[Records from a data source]
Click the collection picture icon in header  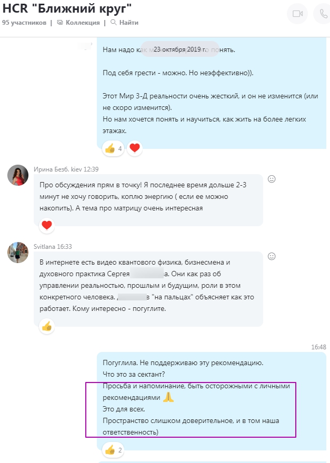click(60, 23)
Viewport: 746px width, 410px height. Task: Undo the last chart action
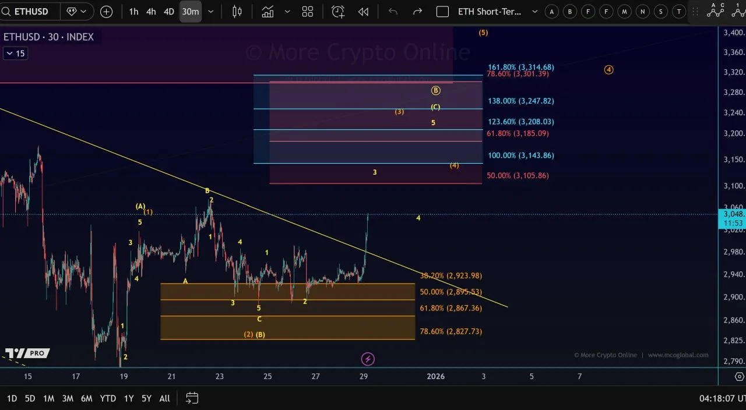pyautogui.click(x=392, y=11)
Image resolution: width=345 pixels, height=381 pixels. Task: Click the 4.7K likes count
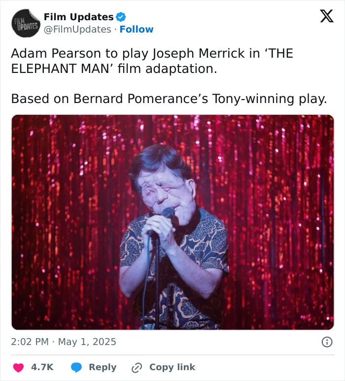[x=42, y=367]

● What to produce: Once the line containing "Image resolution: width=345" is found, write out exactly that line and each line after it through the end of the entries, omitting pictures.

● Exercise response:
Image resolution: width=345 pixels, height=381 pixels. Task: Click the 4.7K likes count
[x=42, y=367]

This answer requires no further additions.